## BEGIN Dataset rows

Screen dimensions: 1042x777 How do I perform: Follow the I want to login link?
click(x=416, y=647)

## END Dataset rows
## BEGIN Dataset rows

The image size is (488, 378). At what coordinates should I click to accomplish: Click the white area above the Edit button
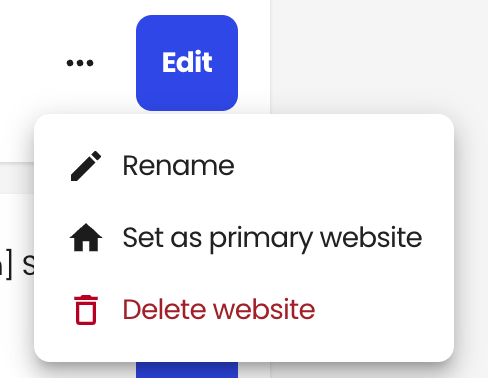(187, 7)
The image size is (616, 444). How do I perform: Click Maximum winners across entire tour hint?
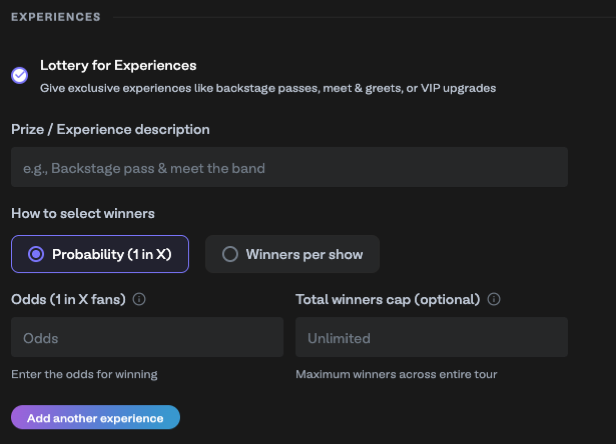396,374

## END Dataset rows

**What this task involves:**
Format the stretch of the listing from the line containing "Screen dimensions: 1042x777" through the line containing "click(x=416, y=647)" as a two-column CSV with columns named request and response. Put each request's text and its response in one quoted field apiece, with line breaks replaced by spaces.

**Expected answer:**
request,response
"Screen dimensions: 1042x777 How do I perform: Follow the I want to login link?","click(x=416, y=647)"